The Conference Board reports today that the Composite Index of Leading Economic Indicators increased 0.2% in October, following a 0.4% increase in September and a 0.3% decrease in August.

Says Ken Goldstein, Labor Economist at The Conference Board: "In sum, the impact of a slower housing market on consumers and slower profit growth on business isn’t completely offset by lower gas prices and a rising stock market. This suggests that the economy is unlikely either to reheat or to get significantly cooler. Instead, the kind of slow growth now being experienced could continue right through the winter and into the spring."

The Conference Board reports that the Coincident Index, a major barometer of current economic activity, increased 0.1% in October, following a 0.2% increase in September and August. The lagging index increased 0.2% in October and September, following no change in August.

The Conference Board® U.S. Business Cycle Indicators(SM)

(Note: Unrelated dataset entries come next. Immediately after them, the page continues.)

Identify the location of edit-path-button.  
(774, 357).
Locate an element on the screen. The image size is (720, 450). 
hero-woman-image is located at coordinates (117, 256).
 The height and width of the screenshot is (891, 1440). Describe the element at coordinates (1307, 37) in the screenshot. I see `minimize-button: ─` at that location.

U.S. Leading Economic Indicators and Related Composite Indexes for October 2006

The Conference Board announced today that the U.S. leading index increased 0.2 percent, the coincident index increased 0.1 percent and the lagging index increased 0.2 percent in October.

  • The leading index increased again in October, and there was an upward revision to September’s small increase. From April to October, the leading index fell by 0.2 percent (a -0.4 percent annual rate). Housing permits continued to make the largest negative contribution to the leading index in this period, followed by vendor performance, offsetting large positive contributions from real money supply (M2) and consumer expectations. Strengths and weaknesses have been roughly balanced among the leading indicators in recent months.